Work required
Could you please return each line of the data that has the word "computer"?

Records for this exercise
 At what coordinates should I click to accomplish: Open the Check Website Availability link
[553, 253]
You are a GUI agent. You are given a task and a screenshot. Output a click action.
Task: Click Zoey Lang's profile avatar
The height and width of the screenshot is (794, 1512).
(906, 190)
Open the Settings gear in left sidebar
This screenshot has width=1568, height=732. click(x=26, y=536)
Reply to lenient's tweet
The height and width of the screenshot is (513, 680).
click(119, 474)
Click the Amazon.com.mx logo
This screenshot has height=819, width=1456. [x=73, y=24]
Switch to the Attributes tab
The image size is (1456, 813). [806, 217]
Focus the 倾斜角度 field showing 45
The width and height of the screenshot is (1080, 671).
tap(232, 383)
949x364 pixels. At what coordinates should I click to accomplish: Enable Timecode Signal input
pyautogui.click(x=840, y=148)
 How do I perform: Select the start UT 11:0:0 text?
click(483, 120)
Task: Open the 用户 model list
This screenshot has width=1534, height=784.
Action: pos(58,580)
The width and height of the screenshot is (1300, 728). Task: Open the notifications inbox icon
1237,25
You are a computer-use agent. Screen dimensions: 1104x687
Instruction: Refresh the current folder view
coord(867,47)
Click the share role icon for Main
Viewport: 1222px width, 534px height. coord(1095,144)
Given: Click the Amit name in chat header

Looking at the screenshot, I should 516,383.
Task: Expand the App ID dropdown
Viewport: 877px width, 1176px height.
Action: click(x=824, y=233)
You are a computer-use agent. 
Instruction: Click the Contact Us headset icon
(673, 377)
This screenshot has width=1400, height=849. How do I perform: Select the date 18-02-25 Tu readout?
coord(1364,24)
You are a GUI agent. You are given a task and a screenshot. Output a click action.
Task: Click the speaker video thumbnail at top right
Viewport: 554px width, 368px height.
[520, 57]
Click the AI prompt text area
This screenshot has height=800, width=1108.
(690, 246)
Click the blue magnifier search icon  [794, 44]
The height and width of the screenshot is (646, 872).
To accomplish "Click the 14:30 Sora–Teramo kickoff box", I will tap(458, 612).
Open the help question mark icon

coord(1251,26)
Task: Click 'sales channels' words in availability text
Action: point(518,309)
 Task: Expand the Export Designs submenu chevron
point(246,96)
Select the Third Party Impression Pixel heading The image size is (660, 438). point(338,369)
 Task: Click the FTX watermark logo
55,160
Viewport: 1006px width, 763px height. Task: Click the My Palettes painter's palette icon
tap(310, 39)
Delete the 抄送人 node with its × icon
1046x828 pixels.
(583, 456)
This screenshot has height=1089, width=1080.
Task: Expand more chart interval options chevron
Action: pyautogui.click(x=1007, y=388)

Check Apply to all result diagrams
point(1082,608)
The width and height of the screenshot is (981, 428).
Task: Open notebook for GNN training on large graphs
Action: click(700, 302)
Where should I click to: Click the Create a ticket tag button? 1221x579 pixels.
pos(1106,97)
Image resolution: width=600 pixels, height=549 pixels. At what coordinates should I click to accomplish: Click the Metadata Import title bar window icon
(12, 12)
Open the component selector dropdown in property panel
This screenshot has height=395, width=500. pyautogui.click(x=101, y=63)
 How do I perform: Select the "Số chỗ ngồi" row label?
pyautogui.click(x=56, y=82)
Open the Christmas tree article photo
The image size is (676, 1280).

Response to the exercise
You are a computer-use agent. Screen dimensions: 1104x687
You are a computer-use agent. 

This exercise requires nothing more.